→ Problem
Repeat exactly the lines below that lie between the line with "Task: Click the 127/124 index cell" and the line with "has width=682, height=387.", counting both of those lines as part of the answer.

→ Source records
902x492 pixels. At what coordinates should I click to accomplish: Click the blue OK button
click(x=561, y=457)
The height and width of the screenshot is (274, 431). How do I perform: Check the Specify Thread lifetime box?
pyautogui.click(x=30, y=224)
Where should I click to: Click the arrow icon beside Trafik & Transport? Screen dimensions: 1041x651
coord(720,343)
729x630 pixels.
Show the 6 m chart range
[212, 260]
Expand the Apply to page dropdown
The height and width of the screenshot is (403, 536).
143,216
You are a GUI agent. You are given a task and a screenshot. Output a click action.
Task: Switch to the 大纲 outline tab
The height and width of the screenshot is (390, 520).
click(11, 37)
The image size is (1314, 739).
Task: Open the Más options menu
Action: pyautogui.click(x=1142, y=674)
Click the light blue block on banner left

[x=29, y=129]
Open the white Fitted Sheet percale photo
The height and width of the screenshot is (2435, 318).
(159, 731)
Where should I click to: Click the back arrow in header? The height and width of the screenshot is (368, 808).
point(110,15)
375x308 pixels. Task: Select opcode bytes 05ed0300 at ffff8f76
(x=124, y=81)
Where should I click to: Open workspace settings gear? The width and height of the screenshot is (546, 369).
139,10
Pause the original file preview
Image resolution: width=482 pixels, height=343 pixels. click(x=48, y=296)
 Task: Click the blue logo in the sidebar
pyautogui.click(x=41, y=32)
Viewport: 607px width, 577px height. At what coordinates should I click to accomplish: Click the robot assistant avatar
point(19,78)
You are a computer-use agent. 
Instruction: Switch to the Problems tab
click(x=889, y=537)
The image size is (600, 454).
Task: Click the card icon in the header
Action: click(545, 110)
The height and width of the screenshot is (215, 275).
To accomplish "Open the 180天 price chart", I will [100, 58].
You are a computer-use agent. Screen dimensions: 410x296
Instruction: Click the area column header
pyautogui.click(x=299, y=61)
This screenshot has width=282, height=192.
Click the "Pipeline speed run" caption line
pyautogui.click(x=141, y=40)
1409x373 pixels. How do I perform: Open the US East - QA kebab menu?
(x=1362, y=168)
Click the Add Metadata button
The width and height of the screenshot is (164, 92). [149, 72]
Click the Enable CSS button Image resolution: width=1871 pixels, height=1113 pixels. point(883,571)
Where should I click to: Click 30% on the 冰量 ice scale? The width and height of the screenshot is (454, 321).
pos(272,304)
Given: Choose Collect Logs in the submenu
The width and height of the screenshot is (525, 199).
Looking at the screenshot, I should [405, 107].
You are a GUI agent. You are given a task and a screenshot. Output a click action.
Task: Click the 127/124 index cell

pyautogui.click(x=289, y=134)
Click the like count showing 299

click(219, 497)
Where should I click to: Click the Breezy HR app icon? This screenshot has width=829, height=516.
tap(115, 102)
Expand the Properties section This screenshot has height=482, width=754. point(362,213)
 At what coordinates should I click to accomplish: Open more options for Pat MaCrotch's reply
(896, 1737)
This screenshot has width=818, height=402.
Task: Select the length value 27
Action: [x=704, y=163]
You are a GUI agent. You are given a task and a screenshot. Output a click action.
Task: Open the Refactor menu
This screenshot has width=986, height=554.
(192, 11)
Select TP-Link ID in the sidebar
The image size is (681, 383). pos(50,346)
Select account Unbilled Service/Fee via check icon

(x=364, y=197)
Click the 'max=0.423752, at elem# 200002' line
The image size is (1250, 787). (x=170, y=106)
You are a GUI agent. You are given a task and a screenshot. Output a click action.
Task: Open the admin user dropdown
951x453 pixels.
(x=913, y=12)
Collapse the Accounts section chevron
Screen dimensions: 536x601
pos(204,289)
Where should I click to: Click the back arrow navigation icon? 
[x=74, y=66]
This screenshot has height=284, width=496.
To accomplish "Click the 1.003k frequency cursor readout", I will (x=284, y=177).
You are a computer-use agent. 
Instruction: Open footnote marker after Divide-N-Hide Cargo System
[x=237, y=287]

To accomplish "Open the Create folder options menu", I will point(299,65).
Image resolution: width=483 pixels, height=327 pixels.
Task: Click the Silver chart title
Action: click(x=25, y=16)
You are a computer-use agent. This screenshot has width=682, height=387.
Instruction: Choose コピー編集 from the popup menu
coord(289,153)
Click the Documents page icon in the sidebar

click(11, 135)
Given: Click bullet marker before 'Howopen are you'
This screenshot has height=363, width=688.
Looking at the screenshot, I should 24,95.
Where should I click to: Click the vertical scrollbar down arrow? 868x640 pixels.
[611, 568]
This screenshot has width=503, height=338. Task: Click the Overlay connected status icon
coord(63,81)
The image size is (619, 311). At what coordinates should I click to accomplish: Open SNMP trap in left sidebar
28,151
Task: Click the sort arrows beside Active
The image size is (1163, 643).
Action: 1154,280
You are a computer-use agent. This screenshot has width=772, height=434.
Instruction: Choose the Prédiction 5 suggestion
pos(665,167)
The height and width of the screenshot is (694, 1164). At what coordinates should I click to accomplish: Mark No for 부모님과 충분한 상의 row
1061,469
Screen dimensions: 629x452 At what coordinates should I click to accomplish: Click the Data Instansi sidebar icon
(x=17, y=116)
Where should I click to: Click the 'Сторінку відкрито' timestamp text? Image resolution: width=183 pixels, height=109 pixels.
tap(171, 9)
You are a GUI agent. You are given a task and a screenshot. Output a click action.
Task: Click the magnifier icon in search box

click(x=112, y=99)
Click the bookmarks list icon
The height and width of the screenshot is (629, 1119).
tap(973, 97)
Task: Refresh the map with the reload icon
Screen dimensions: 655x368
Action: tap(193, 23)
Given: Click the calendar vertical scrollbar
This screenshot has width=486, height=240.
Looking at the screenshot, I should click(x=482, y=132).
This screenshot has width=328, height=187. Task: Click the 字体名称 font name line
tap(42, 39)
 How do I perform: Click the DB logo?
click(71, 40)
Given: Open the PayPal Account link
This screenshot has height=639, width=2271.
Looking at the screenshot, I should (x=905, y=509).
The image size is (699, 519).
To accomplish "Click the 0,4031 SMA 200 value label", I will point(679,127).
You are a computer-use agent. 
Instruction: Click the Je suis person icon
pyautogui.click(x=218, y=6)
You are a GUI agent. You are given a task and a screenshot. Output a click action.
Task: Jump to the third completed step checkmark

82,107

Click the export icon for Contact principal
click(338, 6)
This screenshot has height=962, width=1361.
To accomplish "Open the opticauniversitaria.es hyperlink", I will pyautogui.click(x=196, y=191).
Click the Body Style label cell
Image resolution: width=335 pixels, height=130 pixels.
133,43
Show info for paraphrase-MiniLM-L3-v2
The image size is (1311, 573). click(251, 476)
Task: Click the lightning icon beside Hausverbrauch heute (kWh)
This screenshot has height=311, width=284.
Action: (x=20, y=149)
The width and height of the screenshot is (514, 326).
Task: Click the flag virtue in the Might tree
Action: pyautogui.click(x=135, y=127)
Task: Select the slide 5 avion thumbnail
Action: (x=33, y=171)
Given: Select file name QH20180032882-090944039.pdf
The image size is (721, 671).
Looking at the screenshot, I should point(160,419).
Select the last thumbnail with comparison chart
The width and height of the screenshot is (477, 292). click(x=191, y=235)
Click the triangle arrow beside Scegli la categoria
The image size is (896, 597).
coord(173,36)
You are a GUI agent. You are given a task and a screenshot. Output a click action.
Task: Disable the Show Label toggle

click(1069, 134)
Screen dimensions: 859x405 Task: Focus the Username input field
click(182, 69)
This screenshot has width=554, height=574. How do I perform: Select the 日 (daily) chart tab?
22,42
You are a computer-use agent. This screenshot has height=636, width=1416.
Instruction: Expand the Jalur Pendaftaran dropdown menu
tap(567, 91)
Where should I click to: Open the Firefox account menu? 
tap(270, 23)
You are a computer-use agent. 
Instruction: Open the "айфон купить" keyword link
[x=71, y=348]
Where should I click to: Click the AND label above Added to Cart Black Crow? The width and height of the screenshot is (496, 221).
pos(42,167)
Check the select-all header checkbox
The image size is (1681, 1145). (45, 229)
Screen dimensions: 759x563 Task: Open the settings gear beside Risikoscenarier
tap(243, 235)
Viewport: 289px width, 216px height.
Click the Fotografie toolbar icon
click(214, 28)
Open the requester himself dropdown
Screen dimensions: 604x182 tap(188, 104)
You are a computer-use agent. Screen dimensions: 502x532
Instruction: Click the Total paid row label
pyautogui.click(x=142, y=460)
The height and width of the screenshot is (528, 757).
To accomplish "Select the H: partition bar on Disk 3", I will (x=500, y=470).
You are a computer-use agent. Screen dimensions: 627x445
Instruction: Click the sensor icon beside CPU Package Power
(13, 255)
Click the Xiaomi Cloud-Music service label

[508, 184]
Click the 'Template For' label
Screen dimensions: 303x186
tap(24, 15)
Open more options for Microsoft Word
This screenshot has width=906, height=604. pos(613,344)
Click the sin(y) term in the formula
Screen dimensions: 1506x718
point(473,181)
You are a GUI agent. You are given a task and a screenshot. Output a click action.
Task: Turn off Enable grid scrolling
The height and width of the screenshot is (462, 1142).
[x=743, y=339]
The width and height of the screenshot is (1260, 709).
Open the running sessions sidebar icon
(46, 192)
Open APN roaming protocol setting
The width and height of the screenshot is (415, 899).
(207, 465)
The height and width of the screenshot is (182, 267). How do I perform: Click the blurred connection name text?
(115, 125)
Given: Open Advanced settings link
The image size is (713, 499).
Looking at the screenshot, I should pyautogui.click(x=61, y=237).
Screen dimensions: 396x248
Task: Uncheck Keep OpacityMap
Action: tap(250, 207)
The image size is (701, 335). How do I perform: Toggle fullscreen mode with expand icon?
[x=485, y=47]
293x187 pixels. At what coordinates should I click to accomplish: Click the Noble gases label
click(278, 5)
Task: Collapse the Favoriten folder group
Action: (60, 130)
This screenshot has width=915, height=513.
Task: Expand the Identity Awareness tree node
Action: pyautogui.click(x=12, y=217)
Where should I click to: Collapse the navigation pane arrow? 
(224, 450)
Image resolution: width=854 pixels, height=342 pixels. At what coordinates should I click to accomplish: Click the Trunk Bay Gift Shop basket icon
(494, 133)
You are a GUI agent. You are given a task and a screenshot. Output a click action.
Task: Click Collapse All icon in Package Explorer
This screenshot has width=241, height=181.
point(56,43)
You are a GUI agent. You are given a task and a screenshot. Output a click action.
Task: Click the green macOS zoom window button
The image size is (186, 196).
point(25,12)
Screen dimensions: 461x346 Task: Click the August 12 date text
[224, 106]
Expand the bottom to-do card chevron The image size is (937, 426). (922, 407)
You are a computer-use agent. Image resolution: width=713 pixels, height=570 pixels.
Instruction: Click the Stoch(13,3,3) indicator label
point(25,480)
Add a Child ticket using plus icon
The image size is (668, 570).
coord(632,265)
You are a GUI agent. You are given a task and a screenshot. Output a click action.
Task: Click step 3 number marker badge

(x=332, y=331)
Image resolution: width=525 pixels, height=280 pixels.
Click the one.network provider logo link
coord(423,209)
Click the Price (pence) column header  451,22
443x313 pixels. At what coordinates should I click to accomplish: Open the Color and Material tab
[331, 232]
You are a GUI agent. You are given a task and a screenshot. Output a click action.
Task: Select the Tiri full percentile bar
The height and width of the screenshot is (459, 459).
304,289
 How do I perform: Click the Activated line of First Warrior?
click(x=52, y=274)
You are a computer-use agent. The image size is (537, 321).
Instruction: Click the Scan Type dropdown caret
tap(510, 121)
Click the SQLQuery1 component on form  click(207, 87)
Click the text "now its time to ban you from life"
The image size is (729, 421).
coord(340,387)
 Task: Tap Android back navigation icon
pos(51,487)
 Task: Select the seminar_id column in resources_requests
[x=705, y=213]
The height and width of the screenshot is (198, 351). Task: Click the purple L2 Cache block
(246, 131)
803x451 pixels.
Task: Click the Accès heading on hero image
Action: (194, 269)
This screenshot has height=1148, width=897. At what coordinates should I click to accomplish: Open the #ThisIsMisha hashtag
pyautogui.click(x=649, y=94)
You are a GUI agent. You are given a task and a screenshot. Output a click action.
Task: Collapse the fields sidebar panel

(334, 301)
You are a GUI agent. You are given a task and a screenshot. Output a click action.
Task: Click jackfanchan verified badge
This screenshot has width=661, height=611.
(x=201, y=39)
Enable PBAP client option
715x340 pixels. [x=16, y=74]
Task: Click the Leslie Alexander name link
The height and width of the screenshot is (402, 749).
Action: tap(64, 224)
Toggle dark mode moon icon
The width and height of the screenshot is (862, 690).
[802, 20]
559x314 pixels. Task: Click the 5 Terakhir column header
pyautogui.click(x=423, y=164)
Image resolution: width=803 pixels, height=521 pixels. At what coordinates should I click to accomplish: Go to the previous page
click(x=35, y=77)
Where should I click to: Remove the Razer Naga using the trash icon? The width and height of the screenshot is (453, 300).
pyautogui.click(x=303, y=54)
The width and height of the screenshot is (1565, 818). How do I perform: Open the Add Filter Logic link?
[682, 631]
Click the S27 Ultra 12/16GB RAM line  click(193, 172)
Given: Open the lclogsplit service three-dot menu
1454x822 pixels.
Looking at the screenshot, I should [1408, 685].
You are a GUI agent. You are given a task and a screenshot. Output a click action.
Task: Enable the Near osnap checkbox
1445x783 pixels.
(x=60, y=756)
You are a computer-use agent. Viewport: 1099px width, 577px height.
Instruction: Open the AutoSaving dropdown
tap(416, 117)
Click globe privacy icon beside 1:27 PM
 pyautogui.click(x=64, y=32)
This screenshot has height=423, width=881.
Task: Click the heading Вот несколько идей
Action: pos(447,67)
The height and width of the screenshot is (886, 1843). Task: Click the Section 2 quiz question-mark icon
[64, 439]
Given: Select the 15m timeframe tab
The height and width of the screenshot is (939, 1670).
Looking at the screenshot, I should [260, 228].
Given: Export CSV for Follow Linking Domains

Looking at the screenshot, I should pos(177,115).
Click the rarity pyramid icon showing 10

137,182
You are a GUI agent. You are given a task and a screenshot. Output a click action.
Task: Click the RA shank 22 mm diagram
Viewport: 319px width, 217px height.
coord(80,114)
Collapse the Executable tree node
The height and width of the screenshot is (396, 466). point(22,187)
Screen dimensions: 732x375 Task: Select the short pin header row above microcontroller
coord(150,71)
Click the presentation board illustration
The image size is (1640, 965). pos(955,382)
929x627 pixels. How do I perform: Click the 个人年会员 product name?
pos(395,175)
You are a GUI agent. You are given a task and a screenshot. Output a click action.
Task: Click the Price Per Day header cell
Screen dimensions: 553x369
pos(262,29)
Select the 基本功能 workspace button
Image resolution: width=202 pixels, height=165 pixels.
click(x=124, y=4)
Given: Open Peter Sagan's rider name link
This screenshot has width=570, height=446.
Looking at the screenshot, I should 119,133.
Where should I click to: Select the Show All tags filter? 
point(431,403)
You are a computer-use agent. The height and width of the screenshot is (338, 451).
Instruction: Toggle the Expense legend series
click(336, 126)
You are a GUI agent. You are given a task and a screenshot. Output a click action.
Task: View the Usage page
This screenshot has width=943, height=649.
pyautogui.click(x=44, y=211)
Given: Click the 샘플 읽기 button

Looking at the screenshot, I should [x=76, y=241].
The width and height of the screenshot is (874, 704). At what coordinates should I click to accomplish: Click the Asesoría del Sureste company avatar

→ Problem solution
Task: Click the 127/124 index cell

pyautogui.click(x=289, y=134)
Click the like count showing 299

click(219, 497)
Where should I click to: Click the Breezy HR app icon? This screenshot has width=829, height=516.
tap(115, 102)
Expand the Properties section This screenshot has height=482, width=754. point(362,213)
 At what coordinates should I click to accomplish: Open more options for Pat MaCrotch's reply
(896, 1737)
This screenshot has width=818, height=402.
Task: Select the length value 27
Action: [x=704, y=163]
You are a GUI agent. You are given a task and a screenshot. Output a click action.
Task: Open the Refactor menu
This screenshot has width=986, height=554.
(192, 11)
Select TP-Link ID in the sidebar
The image size is (681, 383). pos(50,346)
Select account Unbilled Service/Fee via check icon

(x=364, y=197)
Click the 'max=0.423752, at elem# 200002' line
The image size is (1250, 787). (x=170, y=106)
You are a GUI agent. You are given a task and a screenshot. Output a click action.
Task: Open the admin user dropdown
951x453 pixels.
(x=913, y=12)
Collapse the Accounts section chevron
Screen dimensions: 536x601
pos(204,289)
Where should I click to: Click the back arrow navigation icon? 
[x=74, y=66]
This screenshot has height=284, width=496.
To accomplish "Click the 1.003k frequency cursor readout", I will (x=284, y=177).
You are a computer-use agent. 
Instruction: Open footnote marker after Divide-N-Hide Cargo System
[x=237, y=287]

To accomplish "Open the Create folder options menu", I will point(299,65).
Image resolution: width=483 pixels, height=327 pixels.
Task: Click the Silver chart title
Action: click(x=25, y=16)
You are a computer-use agent. This screenshot has width=682, height=387.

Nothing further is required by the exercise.